##### Data lines #####
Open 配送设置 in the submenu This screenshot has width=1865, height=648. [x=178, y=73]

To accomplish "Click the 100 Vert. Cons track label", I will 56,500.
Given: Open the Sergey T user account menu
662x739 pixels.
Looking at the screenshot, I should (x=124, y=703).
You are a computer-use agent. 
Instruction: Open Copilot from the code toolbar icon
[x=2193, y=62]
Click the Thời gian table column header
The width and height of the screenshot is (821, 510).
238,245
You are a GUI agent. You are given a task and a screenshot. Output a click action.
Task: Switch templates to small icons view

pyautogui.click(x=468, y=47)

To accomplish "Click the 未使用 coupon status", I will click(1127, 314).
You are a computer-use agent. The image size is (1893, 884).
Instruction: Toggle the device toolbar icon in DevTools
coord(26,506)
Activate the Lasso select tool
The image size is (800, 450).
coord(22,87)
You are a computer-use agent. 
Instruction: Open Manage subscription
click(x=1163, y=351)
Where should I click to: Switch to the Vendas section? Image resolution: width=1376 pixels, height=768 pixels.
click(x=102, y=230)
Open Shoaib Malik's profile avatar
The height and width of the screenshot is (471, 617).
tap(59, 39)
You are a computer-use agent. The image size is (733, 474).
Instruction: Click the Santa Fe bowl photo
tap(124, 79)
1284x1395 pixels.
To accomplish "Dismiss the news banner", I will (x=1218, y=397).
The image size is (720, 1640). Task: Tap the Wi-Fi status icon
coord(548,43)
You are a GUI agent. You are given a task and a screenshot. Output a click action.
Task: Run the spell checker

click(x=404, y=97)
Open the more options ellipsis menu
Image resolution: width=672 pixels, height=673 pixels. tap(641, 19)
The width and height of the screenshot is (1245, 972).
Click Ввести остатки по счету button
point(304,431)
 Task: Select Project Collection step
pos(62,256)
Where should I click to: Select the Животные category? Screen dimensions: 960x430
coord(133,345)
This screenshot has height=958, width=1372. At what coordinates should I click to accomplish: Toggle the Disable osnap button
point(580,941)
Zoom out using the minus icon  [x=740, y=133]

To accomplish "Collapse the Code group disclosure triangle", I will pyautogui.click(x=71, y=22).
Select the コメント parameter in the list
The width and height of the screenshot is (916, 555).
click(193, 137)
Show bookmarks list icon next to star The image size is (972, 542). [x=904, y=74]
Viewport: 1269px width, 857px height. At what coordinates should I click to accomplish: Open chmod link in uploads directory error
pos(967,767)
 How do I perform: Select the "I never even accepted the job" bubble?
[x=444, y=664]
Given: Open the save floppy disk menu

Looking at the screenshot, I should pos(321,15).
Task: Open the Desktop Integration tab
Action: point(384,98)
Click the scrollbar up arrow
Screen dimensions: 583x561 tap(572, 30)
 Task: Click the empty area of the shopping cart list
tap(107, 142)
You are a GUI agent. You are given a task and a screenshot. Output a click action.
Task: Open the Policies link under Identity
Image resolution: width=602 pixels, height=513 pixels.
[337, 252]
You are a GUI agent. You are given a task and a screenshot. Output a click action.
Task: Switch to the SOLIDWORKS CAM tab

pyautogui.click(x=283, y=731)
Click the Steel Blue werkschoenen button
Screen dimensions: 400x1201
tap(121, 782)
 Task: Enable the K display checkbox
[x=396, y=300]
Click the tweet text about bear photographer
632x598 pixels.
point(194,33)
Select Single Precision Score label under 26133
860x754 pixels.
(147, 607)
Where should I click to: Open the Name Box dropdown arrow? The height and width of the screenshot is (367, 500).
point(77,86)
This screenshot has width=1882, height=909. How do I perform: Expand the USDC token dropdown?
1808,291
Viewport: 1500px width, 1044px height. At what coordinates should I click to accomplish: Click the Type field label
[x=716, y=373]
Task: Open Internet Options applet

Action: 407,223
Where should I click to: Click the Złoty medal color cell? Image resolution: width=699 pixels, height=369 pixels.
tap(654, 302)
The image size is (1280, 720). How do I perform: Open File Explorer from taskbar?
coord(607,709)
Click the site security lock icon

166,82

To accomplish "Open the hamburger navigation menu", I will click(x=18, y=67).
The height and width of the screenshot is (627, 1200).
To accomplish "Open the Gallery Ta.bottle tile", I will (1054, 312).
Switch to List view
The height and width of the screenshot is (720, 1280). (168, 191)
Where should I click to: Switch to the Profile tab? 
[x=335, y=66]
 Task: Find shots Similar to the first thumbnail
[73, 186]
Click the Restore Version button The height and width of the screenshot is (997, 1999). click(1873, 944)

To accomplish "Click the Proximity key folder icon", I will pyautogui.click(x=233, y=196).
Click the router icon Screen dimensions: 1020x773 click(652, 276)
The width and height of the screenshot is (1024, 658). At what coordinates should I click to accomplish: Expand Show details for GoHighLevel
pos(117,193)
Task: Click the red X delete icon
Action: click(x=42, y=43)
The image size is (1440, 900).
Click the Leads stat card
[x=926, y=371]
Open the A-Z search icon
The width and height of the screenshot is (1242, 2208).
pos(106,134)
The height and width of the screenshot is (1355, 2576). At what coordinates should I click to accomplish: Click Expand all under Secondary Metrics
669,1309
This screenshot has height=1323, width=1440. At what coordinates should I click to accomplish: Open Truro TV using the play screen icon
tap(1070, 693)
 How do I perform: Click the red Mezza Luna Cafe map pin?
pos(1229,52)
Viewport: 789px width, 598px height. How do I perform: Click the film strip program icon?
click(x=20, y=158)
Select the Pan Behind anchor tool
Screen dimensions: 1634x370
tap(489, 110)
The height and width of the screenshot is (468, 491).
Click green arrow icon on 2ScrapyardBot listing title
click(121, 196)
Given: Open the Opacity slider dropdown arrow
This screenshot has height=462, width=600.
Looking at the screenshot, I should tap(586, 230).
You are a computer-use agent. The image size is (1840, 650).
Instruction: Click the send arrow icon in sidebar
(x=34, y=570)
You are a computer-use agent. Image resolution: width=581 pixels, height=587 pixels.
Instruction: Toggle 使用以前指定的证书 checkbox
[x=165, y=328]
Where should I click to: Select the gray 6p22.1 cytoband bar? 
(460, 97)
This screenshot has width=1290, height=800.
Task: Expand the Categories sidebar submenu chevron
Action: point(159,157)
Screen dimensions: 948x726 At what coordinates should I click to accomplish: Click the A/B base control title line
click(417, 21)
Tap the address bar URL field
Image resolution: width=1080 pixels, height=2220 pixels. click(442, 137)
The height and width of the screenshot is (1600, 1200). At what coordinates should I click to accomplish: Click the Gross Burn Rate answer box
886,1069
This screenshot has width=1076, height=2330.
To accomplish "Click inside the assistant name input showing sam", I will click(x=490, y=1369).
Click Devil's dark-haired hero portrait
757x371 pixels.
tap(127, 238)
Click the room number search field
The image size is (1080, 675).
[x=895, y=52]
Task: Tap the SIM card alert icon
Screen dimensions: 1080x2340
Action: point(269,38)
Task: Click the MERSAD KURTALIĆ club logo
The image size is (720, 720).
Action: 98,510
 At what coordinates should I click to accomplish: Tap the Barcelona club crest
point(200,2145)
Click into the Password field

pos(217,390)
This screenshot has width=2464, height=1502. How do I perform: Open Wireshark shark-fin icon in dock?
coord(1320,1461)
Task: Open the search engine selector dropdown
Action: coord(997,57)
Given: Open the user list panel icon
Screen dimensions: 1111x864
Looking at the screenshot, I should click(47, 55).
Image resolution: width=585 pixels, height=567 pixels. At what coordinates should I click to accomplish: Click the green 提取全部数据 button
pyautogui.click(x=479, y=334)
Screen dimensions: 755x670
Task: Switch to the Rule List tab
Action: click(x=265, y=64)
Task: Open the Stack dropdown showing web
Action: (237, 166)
#####
Copy the listing above line for line, leaving nothing out.

Open 配送设置 in the submenu This screenshot has width=1865, height=648. [x=178, y=73]

To accomplish "Click the 100 Vert. Cons track label", I will 56,500.
Given: Open the Sergey T user account menu
662x739 pixels.
Looking at the screenshot, I should (x=124, y=703).
You are a computer-use agent. 
Instruction: Open Copilot from the code toolbar icon
[x=2193, y=62]
Click the Thời gian table column header
The width and height of the screenshot is (821, 510).
238,245
You are a GUI agent. You are given a task and a screenshot. Output a click action.
Task: Switch templates to small icons view

pyautogui.click(x=468, y=47)

To accomplish "Click the 未使用 coupon status", I will click(1127, 314).
You are a computer-use agent. The image size is (1893, 884).
Instruction: Toggle the device toolbar icon in DevTools
coord(26,506)
Activate the Lasso select tool
The image size is (800, 450).
coord(22,87)
You are a computer-use agent. 
Instruction: Open Manage subscription
click(x=1163, y=351)
Where should I click to: Switch to the Vendas section? Image resolution: width=1376 pixels, height=768 pixels.
click(x=102, y=230)
Open Shoaib Malik's profile avatar
The height and width of the screenshot is (471, 617).
tap(59, 39)
You are a computer-use agent. The image size is (733, 474).
Instruction: Click the Santa Fe bowl photo
tap(124, 79)
1284x1395 pixels.
To accomplish "Dismiss the news banner", I will (x=1218, y=397).
The image size is (720, 1640). Task: Tap the Wi-Fi status icon
coord(548,43)
You are a GUI agent. You are given a task and a screenshot. Output a click action.
Task: Run the spell checker

click(x=404, y=97)
Open the more options ellipsis menu
Image resolution: width=672 pixels, height=673 pixels. tap(641, 19)
The width and height of the screenshot is (1245, 972).
Click Ввести остатки по счету button
point(304,431)
 Task: Select Project Collection step
pos(62,256)
Where should I click to: Select the Животные category? Screen dimensions: 960x430
coord(133,345)
This screenshot has height=958, width=1372. At what coordinates should I click to accomplish: Toggle the Disable osnap button
point(580,941)
Zoom out using the minus icon  [x=740, y=133]

To accomplish "Collapse the Code group disclosure triangle", I will pyautogui.click(x=71, y=22).
Select the コメント parameter in the list
The width and height of the screenshot is (916, 555).
click(193, 137)
Show bookmarks list icon next to star The image size is (972, 542). [x=904, y=74]
Viewport: 1269px width, 857px height. At what coordinates should I click to accomplish: Open chmod link in uploads directory error
pos(967,767)
 How do I perform: Select the "I never even accepted the job" bubble?
[x=444, y=664]
Given: Open the save floppy disk menu

Looking at the screenshot, I should pos(321,15).
Task: Open the Desktop Integration tab
Action: point(384,98)
Click the scrollbar up arrow
Screen dimensions: 583x561 tap(572, 30)
 Task: Click the empty area of the shopping cart list
tap(107, 142)
You are a GUI agent. You are given a task and a screenshot. Output a click action.
Task: Open the Policies link under Identity
Image resolution: width=602 pixels, height=513 pixels.
[337, 252]
You are a GUI agent. You are given a task and a screenshot. Output a click action.
Task: Switch to the SOLIDWORKS CAM tab

pyautogui.click(x=283, y=731)
Click the Steel Blue werkschoenen button
Screen dimensions: 400x1201
tap(121, 782)
 Task: Enable the K display checkbox
[x=396, y=300]
Click the tweet text about bear photographer
632x598 pixels.
point(194,33)
Select Single Precision Score label under 26133
860x754 pixels.
(147, 607)
Where should I click to: Open the Name Box dropdown arrow? The height and width of the screenshot is (367, 500).
point(77,86)
This screenshot has width=1882, height=909. How do I perform: Expand the USDC token dropdown?
1808,291
Viewport: 1500px width, 1044px height. At what coordinates should I click to accomplish: Click the Type field label
[x=716, y=373]
Task: Open Internet Options applet

Action: 407,223
Where should I click to: Click the Złoty medal color cell? Image resolution: width=699 pixels, height=369 pixels.
tap(654, 302)
The image size is (1280, 720). How do I perform: Open File Explorer from taskbar?
coord(607,709)
Click the site security lock icon

166,82

To accomplish "Open the hamburger navigation menu", I will click(x=18, y=67).
The height and width of the screenshot is (627, 1200).
To accomplish "Open the Gallery Ta.bottle tile", I will (1054, 312).
Switch to List view
The height and width of the screenshot is (720, 1280). (168, 191)
Where should I click to: Switch to the Profile tab? 
[x=335, y=66]
 Task: Find shots Similar to the first thumbnail
[73, 186]
Click the Restore Version button The height and width of the screenshot is (997, 1999). click(1873, 944)

To accomplish "Click the Proximity key folder icon", I will pyautogui.click(x=233, y=196).
Click the router icon Screen dimensions: 1020x773 click(652, 276)
The width and height of the screenshot is (1024, 658). At what coordinates should I click to accomplish: Expand Show details for GoHighLevel
pos(117,193)
Task: Click the red X delete icon
Action: click(x=42, y=43)
The image size is (1440, 900).
Click the Leads stat card
[x=926, y=371]
Open the A-Z search icon
The width and height of the screenshot is (1242, 2208).
pos(106,134)
The height and width of the screenshot is (1355, 2576). At what coordinates should I click to accomplish: Click Expand all under Secondary Metrics
669,1309
This screenshot has height=1323, width=1440. At what coordinates should I click to accomplish: Open Truro TV using the play screen icon
tap(1070, 693)
 How do I perform: Click the red Mezza Luna Cafe map pin?
pos(1229,52)
Viewport: 789px width, 598px height. How do I perform: Click the film strip program icon?
click(x=20, y=158)
Select the Pan Behind anchor tool
Screen dimensions: 1634x370
tap(489, 110)
The height and width of the screenshot is (468, 491).
Click green arrow icon on 2ScrapyardBot listing title
click(121, 196)
Given: Open the Opacity slider dropdown arrow
This screenshot has height=462, width=600.
Looking at the screenshot, I should tap(586, 230).
You are a computer-use agent. The image size is (1840, 650).
Instruction: Click the send arrow icon in sidebar
(x=34, y=570)
You are a computer-use agent. Image resolution: width=581 pixels, height=587 pixels.
Instruction: Toggle 使用以前指定的证书 checkbox
[x=165, y=328]
Where should I click to: Select the gray 6p22.1 cytoband bar? 
(460, 97)
This screenshot has width=1290, height=800.
Task: Expand the Categories sidebar submenu chevron
Action: point(159,157)
Screen dimensions: 948x726 At what coordinates should I click to accomplish: Click the A/B base control title line
click(417, 21)
Tap the address bar URL field
Image resolution: width=1080 pixels, height=2220 pixels. click(442, 137)
The height and width of the screenshot is (1600, 1200). At what coordinates should I click to accomplish: Click the Gross Burn Rate answer box
886,1069
This screenshot has width=1076, height=2330.
To accomplish "Click inside the assistant name input showing sam", I will click(x=490, y=1369).
Click Devil's dark-haired hero portrait
757x371 pixels.
tap(127, 238)
Click the room number search field
The image size is (1080, 675).
[x=895, y=52]
Task: Tap the SIM card alert icon
Screen dimensions: 1080x2340
Action: point(269,38)
Task: Click the MERSAD KURTALIĆ club logo
The image size is (720, 720).
Action: 98,510
 At what coordinates should I click to accomplish: Tap the Barcelona club crest
point(200,2145)
Click into the Password field

pos(217,390)
This screenshot has width=2464, height=1502. How do I perform: Open Wireshark shark-fin icon in dock?
coord(1320,1461)
Task: Open the search engine selector dropdown
Action: coord(997,57)
Given: Open the user list panel icon
Screen dimensions: 1111x864
Looking at the screenshot, I should click(47, 55).
Image resolution: width=585 pixels, height=567 pixels. At what coordinates should I click to accomplish: Click the green 提取全部数据 button
pyautogui.click(x=479, y=334)
Screen dimensions: 755x670
Task: Switch to the Rule List tab
Action: click(x=265, y=64)
Task: Open the Stack dropdown showing web
Action: (237, 166)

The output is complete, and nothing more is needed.